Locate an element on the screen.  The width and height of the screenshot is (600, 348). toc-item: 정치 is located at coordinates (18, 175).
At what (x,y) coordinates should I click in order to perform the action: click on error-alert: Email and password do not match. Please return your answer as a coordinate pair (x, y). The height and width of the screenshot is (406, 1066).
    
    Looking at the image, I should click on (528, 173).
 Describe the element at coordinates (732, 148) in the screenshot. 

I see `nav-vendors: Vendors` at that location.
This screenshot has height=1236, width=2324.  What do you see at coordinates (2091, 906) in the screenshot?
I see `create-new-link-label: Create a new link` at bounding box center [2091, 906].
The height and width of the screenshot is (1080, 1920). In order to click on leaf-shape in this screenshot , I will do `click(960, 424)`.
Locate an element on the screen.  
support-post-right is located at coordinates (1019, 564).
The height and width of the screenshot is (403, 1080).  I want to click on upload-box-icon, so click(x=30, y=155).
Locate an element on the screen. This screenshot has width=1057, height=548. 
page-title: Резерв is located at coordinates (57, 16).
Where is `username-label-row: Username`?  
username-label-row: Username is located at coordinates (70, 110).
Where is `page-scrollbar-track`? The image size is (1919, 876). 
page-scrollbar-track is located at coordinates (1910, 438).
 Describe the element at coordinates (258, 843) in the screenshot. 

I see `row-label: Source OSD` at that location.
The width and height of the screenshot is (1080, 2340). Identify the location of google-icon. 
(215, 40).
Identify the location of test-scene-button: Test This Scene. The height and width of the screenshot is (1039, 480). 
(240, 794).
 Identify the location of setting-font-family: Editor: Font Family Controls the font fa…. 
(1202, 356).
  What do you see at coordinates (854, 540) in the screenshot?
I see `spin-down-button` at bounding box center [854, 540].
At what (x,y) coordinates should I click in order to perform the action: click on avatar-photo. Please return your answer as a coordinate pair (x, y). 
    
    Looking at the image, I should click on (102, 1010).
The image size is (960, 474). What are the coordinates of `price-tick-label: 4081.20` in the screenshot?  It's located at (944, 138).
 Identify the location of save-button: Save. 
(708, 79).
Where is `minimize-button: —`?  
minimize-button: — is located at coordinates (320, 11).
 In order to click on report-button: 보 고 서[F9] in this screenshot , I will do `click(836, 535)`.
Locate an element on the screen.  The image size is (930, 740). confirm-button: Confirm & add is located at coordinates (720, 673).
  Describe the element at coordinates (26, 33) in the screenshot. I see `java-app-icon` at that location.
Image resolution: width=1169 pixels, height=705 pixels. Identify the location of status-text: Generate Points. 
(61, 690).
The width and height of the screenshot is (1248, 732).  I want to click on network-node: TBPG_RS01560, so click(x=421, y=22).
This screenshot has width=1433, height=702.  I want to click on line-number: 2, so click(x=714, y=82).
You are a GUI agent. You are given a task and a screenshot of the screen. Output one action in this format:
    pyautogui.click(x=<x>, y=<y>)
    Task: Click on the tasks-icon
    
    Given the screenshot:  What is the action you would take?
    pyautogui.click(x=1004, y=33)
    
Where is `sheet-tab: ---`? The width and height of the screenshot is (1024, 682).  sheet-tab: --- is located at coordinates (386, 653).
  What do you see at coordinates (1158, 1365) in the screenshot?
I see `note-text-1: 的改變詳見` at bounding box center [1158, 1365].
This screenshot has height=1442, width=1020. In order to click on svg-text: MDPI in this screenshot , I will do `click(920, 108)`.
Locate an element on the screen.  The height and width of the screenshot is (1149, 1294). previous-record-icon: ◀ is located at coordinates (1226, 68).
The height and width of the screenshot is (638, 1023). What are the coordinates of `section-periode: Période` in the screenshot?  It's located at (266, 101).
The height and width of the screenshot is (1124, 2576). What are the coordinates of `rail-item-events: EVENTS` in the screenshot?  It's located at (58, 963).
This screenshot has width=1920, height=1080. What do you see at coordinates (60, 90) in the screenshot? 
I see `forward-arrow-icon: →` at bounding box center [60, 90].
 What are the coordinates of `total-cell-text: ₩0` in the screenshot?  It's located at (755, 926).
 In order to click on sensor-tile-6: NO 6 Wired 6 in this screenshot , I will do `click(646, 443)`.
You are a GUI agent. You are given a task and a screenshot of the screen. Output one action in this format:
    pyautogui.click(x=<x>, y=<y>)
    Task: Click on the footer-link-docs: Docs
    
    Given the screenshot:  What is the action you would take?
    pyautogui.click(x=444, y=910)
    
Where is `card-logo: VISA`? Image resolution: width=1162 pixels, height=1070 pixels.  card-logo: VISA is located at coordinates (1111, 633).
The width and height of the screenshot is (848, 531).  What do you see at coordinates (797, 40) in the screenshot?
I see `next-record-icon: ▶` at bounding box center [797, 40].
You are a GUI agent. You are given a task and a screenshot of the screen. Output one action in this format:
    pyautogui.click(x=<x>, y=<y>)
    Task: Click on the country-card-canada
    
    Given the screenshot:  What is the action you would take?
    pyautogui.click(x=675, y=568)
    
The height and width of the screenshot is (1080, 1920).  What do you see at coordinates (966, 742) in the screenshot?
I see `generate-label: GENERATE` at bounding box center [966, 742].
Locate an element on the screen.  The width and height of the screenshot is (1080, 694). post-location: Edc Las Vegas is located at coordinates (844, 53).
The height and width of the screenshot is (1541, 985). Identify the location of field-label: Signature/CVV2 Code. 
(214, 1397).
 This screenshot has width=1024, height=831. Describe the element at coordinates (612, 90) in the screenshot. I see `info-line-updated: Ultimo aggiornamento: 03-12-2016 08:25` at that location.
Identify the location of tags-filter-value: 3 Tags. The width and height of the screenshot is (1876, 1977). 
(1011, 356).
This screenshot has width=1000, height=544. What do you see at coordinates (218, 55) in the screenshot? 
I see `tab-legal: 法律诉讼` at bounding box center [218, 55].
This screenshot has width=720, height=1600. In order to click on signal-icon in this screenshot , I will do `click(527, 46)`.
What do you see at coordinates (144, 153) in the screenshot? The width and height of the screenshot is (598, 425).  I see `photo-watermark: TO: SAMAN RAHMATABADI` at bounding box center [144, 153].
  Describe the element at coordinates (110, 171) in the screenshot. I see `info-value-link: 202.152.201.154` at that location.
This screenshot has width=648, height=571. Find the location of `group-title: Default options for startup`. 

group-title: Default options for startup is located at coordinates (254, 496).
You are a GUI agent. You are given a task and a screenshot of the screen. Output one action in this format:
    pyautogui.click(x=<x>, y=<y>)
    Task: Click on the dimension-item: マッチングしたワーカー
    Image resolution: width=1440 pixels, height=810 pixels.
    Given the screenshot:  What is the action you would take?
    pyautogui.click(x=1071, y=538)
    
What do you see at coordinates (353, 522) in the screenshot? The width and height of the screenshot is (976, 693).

········

**Your task:** Reproduce the lines starting at the line containing "The image size is (960, 474)." and ending after the line containing "In order to click on report-button: 보", substituting "Find the location of" for "Identify the location of" and leaving all other text unchanged.

**Exercise response:**
The image size is (960, 474). What are the coordinates of `price-tick-label: 4081.20` in the screenshot?  It's located at (944, 138).
 Find the location of save-button: Save. 
(708, 79).
Where is `minimize-button: —`?  
minimize-button: — is located at coordinates (320, 11).
 In order to click on report-button: 보 고 서[F9] in this screenshot , I will do `click(836, 535)`.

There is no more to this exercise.